Макс наклонился к ней и опять, как тогда, поцеловал ее волосы, пахнущие духами, которые он недавно подарил ей. Она прислонилась к нему и коснулась плечами его груди, потом резко запрокинула голову, и алые свежие губы ее, полуоткрыв рот, призывно затрепетали и слились с его губами в страстном нервном поцелуе. Потом он целовал ее влажные глаза, шею, руки, а она бессвязно говорила:
- И вы для меня… Я места себе не нахожу, когда не вижу вас, сеньор Веземан…
- Называй меня Максом, - перебил он задыхаясь.

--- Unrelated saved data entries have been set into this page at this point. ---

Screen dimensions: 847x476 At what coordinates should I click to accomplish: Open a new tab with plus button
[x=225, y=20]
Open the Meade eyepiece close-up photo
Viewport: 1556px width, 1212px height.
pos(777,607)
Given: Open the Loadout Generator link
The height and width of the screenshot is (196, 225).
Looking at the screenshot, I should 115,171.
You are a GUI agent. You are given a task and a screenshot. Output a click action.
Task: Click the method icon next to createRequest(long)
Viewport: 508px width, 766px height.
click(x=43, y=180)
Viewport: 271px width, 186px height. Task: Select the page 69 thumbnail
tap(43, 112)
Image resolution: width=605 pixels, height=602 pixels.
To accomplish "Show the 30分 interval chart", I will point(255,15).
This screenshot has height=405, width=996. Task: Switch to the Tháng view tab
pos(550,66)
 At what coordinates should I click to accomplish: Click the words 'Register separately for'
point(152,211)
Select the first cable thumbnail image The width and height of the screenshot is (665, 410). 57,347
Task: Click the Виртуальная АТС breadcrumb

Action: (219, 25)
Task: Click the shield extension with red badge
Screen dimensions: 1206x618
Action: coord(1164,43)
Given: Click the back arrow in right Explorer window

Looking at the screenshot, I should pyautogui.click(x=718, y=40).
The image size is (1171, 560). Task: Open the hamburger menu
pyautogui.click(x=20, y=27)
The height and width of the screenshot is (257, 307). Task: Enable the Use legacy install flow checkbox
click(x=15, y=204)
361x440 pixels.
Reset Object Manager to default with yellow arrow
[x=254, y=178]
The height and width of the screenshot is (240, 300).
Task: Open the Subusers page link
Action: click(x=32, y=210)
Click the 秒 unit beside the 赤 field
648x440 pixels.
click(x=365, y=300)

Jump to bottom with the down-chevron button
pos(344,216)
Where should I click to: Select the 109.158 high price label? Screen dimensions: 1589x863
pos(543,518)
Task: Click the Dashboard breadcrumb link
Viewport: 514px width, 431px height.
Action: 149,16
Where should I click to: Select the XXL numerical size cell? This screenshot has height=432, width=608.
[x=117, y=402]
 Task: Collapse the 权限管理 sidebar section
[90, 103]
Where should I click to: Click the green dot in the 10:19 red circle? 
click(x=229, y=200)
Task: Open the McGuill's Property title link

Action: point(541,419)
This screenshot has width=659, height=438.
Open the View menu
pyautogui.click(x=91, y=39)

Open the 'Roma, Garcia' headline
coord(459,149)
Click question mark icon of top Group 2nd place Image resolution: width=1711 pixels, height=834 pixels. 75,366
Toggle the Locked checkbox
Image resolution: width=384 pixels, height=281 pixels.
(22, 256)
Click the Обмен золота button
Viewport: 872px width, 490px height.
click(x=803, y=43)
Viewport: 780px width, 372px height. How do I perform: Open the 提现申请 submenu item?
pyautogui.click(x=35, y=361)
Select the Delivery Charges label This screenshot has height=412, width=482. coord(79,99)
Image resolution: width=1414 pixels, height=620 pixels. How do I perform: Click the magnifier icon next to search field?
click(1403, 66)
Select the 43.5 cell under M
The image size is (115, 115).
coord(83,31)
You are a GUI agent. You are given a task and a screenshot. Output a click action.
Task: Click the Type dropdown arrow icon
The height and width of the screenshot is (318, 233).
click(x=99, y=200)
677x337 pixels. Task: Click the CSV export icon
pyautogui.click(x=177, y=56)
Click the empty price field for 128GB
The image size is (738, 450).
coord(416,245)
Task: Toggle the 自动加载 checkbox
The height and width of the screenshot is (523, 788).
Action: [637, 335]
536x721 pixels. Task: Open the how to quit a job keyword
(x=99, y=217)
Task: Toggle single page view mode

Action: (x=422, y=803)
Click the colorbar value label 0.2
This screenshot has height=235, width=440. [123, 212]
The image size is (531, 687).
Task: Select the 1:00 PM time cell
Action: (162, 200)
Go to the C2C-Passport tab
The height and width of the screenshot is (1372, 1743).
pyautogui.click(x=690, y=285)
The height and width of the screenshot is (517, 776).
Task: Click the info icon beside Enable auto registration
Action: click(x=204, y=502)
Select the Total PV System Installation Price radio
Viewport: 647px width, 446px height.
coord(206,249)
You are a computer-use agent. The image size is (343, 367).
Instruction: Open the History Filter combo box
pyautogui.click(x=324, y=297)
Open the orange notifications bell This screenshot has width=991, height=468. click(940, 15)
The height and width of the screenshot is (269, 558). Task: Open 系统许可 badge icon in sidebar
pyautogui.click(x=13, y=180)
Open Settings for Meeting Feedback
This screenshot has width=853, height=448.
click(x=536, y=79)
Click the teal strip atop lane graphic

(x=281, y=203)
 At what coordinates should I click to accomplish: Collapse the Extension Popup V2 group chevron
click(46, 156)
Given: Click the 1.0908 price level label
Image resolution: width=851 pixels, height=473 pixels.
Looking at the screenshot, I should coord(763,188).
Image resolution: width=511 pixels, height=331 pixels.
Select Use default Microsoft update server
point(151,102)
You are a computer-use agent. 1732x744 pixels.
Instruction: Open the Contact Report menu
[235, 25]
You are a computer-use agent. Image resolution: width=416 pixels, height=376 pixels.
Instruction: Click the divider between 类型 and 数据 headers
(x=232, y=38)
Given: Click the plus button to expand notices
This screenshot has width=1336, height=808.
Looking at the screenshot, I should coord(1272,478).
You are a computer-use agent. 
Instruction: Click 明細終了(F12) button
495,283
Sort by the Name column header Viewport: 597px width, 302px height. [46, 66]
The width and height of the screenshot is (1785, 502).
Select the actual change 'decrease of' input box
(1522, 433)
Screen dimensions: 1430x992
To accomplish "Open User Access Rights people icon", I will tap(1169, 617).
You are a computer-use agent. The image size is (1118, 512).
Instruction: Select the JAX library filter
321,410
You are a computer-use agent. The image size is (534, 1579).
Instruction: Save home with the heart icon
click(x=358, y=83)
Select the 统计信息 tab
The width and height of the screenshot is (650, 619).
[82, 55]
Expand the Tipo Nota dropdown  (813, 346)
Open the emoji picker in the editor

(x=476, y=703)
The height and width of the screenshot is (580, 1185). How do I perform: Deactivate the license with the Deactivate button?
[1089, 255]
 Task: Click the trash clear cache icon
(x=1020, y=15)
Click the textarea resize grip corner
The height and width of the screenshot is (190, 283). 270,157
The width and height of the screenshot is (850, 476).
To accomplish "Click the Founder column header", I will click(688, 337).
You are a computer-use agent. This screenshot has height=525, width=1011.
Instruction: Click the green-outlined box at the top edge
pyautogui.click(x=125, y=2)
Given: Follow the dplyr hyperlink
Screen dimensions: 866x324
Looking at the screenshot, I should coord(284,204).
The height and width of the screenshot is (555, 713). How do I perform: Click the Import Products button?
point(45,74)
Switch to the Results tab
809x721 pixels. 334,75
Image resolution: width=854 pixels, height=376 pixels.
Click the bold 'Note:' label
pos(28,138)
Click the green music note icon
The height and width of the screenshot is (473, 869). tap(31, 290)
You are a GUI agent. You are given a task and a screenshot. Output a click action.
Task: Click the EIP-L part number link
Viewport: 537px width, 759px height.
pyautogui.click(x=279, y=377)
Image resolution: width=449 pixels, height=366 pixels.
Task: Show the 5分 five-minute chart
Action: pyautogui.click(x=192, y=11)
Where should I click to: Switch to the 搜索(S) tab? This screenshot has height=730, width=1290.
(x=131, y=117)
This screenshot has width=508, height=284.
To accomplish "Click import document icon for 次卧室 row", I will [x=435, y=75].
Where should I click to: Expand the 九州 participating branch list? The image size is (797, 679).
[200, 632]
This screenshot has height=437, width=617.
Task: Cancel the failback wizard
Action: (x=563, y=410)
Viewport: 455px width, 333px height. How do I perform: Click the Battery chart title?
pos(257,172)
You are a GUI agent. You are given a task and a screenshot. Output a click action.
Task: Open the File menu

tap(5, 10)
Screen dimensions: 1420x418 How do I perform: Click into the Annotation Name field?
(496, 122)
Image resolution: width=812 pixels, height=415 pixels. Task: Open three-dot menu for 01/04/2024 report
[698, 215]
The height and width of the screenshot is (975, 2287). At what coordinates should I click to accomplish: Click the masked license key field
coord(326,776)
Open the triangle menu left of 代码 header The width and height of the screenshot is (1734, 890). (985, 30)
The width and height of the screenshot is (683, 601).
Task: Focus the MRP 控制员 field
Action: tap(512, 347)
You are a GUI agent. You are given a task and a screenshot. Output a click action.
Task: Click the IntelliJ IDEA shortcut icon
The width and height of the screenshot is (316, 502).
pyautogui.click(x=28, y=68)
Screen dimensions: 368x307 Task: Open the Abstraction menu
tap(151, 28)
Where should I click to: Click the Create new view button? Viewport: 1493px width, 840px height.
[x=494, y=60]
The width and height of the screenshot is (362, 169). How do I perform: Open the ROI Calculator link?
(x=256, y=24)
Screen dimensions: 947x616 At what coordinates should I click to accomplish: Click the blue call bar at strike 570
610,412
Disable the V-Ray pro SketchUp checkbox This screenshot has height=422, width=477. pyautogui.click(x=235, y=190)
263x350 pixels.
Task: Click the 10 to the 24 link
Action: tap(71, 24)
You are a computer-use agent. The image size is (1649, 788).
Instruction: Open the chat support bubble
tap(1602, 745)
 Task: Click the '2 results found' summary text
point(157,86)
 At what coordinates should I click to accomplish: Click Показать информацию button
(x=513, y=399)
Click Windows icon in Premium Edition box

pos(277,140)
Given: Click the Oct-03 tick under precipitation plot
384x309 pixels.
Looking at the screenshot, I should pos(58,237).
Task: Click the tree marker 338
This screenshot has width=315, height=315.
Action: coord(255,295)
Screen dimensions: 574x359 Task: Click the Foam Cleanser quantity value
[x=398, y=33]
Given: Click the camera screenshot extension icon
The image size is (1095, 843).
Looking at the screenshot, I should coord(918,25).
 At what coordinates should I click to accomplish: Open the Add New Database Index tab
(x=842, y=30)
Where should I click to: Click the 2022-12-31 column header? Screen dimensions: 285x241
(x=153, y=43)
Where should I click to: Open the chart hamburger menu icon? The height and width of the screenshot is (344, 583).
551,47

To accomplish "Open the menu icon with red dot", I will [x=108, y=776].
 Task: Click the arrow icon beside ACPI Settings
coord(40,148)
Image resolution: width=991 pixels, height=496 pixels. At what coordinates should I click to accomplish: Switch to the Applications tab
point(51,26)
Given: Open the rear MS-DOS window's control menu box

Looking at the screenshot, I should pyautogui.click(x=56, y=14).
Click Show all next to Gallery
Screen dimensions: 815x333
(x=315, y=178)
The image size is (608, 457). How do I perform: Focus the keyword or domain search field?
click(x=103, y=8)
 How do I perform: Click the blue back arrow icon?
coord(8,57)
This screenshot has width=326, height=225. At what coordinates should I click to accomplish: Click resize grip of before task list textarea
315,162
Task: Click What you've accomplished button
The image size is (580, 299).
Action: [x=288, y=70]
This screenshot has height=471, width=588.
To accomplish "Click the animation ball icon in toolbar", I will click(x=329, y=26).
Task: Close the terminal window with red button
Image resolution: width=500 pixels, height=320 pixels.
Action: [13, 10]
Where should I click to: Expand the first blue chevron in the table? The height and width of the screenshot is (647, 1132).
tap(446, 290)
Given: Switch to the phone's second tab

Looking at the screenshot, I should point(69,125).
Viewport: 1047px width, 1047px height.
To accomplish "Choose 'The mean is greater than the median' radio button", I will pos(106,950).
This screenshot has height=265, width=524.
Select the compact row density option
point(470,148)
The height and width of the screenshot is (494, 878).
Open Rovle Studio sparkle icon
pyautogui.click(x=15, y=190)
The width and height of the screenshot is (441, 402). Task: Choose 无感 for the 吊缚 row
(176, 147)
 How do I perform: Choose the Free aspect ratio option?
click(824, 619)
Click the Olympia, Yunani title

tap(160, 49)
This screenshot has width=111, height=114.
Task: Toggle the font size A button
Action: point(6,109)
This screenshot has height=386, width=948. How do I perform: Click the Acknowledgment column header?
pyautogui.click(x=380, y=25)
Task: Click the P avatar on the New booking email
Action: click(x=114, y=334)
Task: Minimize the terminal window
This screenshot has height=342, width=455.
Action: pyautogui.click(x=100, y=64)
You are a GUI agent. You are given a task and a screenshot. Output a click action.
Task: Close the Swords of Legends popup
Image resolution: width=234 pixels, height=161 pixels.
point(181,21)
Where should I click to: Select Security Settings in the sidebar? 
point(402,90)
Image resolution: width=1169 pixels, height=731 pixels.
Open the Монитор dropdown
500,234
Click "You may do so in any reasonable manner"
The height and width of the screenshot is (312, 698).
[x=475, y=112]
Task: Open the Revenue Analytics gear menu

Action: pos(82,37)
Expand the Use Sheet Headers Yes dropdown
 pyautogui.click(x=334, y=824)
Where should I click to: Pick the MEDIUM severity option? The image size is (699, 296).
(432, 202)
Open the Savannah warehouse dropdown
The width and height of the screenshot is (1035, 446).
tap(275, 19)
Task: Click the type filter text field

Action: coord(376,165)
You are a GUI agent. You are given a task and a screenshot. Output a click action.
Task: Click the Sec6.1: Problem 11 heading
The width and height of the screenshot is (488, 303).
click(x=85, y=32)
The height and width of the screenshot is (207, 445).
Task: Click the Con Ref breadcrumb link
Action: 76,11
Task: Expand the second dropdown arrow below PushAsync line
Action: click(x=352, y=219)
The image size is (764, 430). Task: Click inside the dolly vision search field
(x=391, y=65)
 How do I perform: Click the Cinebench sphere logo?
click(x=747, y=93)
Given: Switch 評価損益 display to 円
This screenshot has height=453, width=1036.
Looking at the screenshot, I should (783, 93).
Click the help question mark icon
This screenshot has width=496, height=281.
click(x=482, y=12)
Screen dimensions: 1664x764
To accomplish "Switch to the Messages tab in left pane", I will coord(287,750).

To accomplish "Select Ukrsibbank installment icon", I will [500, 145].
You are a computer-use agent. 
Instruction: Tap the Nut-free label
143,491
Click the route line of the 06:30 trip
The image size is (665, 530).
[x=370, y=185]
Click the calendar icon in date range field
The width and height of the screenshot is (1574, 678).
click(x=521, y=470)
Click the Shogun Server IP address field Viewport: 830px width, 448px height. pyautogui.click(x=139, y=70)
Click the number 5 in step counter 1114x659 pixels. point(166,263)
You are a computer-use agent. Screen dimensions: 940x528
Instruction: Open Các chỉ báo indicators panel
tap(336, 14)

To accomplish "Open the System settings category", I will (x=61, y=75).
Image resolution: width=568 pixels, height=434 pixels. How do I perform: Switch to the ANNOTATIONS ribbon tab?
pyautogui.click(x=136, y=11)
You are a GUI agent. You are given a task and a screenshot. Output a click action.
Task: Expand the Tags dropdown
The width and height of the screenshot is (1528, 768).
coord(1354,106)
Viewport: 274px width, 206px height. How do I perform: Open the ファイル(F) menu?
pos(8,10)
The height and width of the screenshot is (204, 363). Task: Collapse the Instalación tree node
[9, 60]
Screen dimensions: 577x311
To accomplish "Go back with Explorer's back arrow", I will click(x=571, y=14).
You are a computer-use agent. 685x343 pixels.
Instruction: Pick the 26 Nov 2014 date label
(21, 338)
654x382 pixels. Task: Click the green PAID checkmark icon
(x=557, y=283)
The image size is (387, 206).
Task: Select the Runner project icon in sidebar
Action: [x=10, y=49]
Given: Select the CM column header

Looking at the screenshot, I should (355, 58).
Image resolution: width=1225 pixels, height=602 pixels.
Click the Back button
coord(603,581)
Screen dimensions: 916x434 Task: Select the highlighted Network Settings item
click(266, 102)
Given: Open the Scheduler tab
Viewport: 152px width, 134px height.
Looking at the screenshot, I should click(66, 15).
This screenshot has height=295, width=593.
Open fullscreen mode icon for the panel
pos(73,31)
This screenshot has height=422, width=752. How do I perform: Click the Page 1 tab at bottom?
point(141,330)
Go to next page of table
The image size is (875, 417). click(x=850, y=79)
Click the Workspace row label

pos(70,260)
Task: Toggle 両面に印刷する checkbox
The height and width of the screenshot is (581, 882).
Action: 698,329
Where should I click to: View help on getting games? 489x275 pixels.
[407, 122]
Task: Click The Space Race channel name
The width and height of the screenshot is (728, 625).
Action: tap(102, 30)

- О, благодарю, я с радостью. У меня много раз появлялось искушение назвать вас сеньором Максом.
- Просто, Максом, без сеньора, - сказал он.
- Да, Макс, Макс. Красивое имя. Оно очень идет вам - Макс… А сегодня я там, в офисе, когда увидела вас, я испугалась…
- Я это понял. У тебя были на это основания. Ты же не знала моего к тебе отношения. Верно?
- Нет, я догадывалась. Только отношение - одно, а ваша служба - совсем другое.
- У тебя тоже служба. Каждому свое. Но мы должны помогать друг другу. Сегодня я тебе, завтра ты мне. А мне очень нужна твоя помощь.
- Моя помощь… Да я для вас… я жизни не пожалею. - И она прижалась к нему так, точно хотела отдать ему себя всю без остатка.
- Спасибо, родная. А мне в самом деле нужна твоя помощь. Скажи, твоя мама часто бывает в башне? А ты могла бы туда пройти под каким-нибудь предлогом? Допустим, тебе понадобилось что-то срочное сказать маме?
- Ну, конечно же. Завтра там будет генеральная уборка. Марго пригласила в помощь маме меня и Мануэлу.
- Прекрасно! - воскликнул Макс и проникновенно посмотрел на Кэтрин. - То, о чем я тебя попрошу, совершенно секретно. Никто не должен знать, кроме нас с тобой. Ведь ты не такая, как Мануэла? Она беспечная и болтливая. Она выболтала тебе страшную тайну, ты это понимаешь, конечно?
- Да, понимаю. Но она мне верит. Я же никому, я только вам доверила, потому что вы… вы - Макс. --Она смотрела на него преданно, доверчиво искрящимися влюбленными глазами. Он тихо поцеловал ее в лоб и сказал:
- Я понимаю и ценю. Спасибо тебе, дорогая. Но ты Мануэлу, и не только ее - вообще никого, даже самых родных и близких не посвящай в наши с тобой отношения и наши дела. Наши, понимаешь? - подчеркнул он это слово.
- Понимаю. У меня только один родной и близкий… это Макс, - сказала она тающим голосом и, обхватив его шею руками, крепко впилась в его губы.
…Потом, лежа с ней в постели, когда свершилось то, что и должно было свершиться, поскольку оба в тайне этого желали и даже мечтали об этом, Макс, одолеваемый вопросом, на кого же все-таки она работает, спросил:
- Скажи, Кэт, где твой брат Педро?
Вопрос прозвучал для нее неожиданно, она внутренне вздрогнула, насторожилась и ответила уверенно:
- Не знаю.
- Кэт, родная, мы же договорились быть искренними. Я понимаю, тебе трудно отвечать на этот вопрос, и я не задал бы его и не стал бы настаивать на ответе. Но поверь мне, я спрашиваю потому, что это в твоих интересах. Не кому-нибудь другому, а мне и ради тебя нужно знать, где сейчас Педро.